Biharmonic Distance of Graphs and its Higher-Order Variants: Theoretical Properties with Applications to Centrality and Clustering
Mitchell Black, Lucy Lin, Amir Nayyeri, Weng-Keen Wong
TL;DR
This work introduces the biharmonic distance as a graph distance that better reflects global topology than traditional measures like effective resistance, and it extends to a family of $k$-harmonic distances. It establishes connections between $B_e$ and all-pairs electrical flows via $n\,w_e\,B_e^2 = \sum_{s,t} f_{st}(e)^2/w_e$, derives a down-Laplacian formula $w_e B_e^2=(L^{down})^{+}_{ee}$, and links centrality and sparsity to these distances, including a biharmonic Foster-type theorem. The paper also introduces two clustering algorithms (biharmonic $k$-means and biharmonic Girvan-Newman) and a low-rank approximation for $k$-harmonic distances, with extensive experiments showing superior clustering performance of biharmonic-based methods and strong centrality signals, especially for larger $k$ values.

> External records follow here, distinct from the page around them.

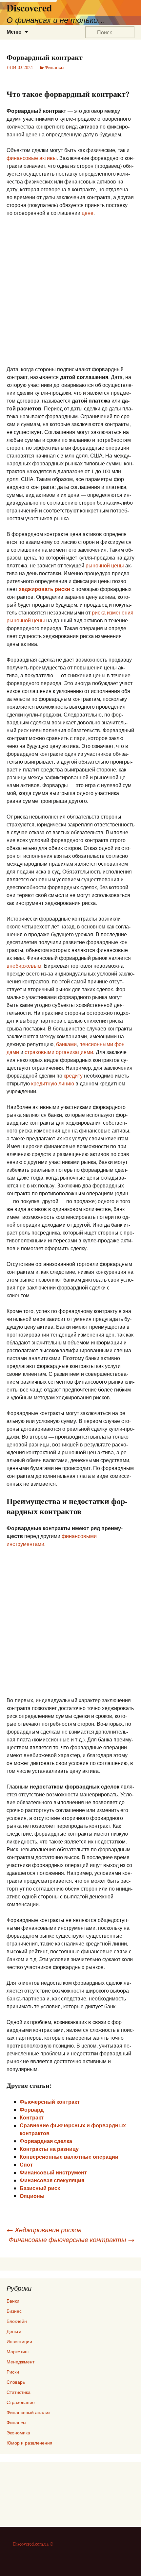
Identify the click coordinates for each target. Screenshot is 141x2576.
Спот (26, 2164)
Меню (14, 32)
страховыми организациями (59, 1051)
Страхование (21, 2402)
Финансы (54, 67)
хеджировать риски (44, 589)
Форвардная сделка (46, 2141)
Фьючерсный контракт (50, 2101)
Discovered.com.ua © (33, 2544)
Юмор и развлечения (29, 2443)
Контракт (32, 2117)
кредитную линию (52, 1083)
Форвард (32, 2109)
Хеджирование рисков (44, 2229)
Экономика (18, 2432)
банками (66, 1044)
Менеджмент (20, 2362)
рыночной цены (105, 565)
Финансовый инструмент (53, 2172)
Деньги (14, 2331)
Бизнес (14, 2311)
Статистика (18, 2392)
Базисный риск (40, 2188)
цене (87, 212)
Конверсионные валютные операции (69, 2156)
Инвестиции (19, 2341)
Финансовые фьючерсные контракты (71, 2239)
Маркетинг (18, 2351)
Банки (13, 2301)
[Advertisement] (70, 295)
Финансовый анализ (28, 2412)
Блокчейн (17, 2321)
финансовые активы (32, 157)
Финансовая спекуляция (52, 2180)
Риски (13, 2372)
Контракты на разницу (49, 2148)
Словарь (16, 2382)
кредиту (73, 1075)
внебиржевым (24, 965)
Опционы (32, 2196)
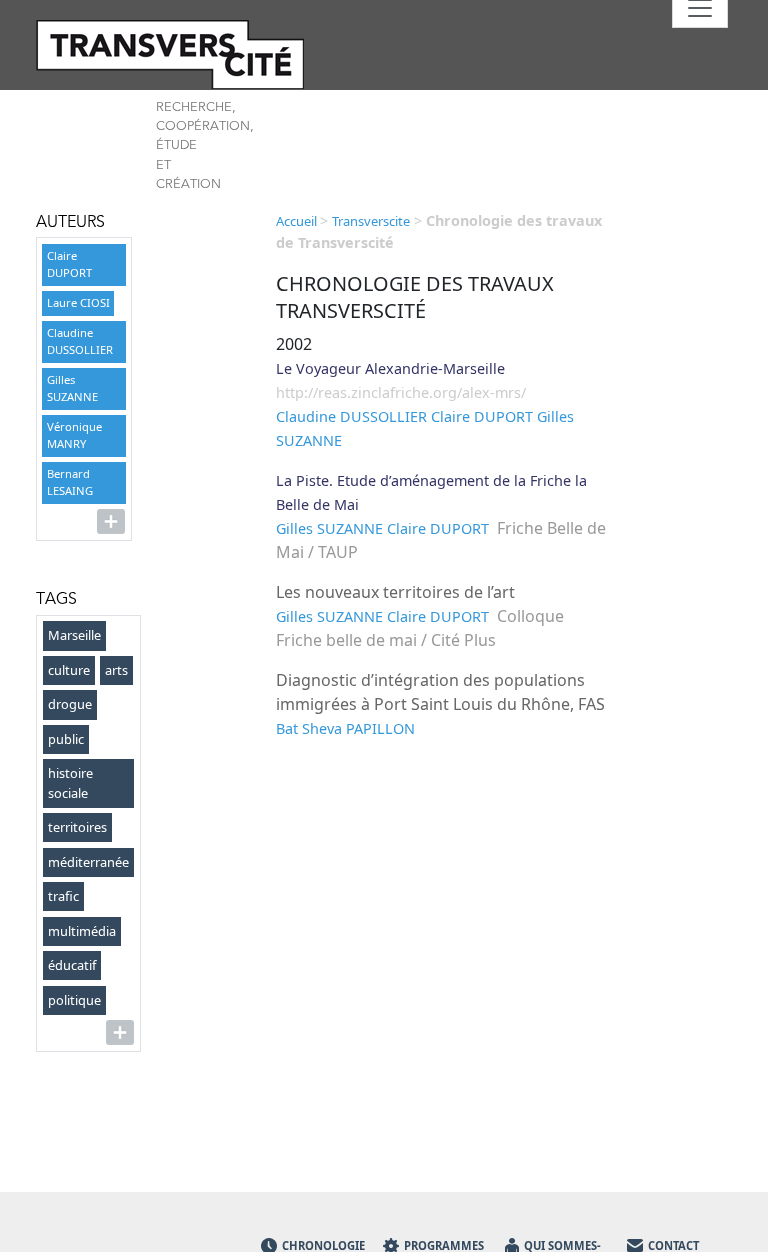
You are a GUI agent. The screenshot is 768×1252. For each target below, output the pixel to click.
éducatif (72, 965)
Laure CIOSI (78, 302)
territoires (77, 827)
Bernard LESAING (70, 482)
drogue (70, 704)
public (66, 739)
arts (116, 670)
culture (69, 670)
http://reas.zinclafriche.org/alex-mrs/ (401, 392)
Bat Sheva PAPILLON (345, 728)
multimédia (82, 931)
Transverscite (371, 221)
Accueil (298, 221)
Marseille (74, 635)
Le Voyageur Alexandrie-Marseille (390, 368)
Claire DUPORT (69, 264)
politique (74, 1000)
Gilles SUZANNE (72, 388)
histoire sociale (70, 782)
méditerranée (88, 862)
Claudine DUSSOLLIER (80, 341)
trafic (63, 896)
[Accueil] (144, 54)
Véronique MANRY (74, 435)
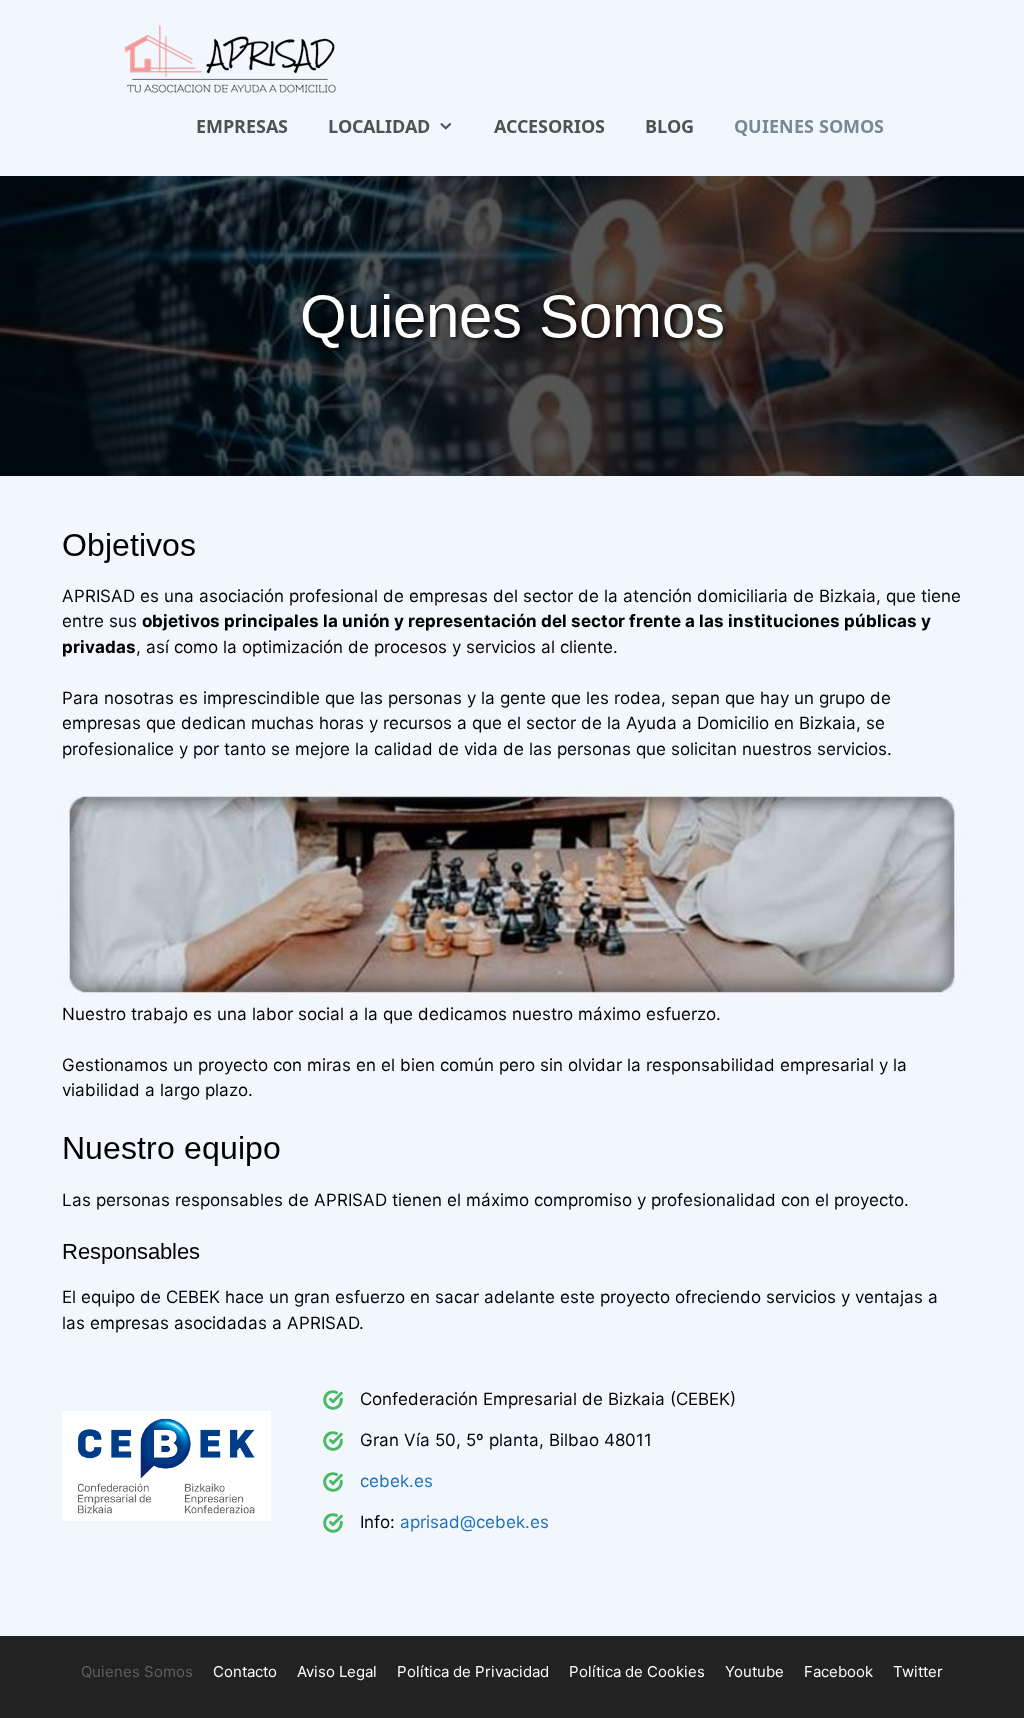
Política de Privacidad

Overall, the biharmonic framework enhances edge-centric analysis and graph clustering, offering scalable computation via Laplacian-based solvers and random projections.
Abstract
Effective resistance is a distance between vertices of a graph that is both theoretically interesting and useful in applications. We study a variant of effective resistance called the biharmonic distance. While the effective resistance measures how well-connected two vertices are, we prove several theoretical results supporting the idea that the biharmonic distance measures how important an edge is to the global topology of the graph. Our theoretical results connect the biharmonic distance to well-known measures of connectivity of a graph like its total resistance and sparsity. Based on these results, we introduce two clustering algorithms using the biharmonic distance. Finally, we introduce a further generalization of the biharmonic distance that we call the $k$-harmonic distance. We empirically study the utility of biharmonic and $k$-harmonic distance for edge centrality and graph clustering.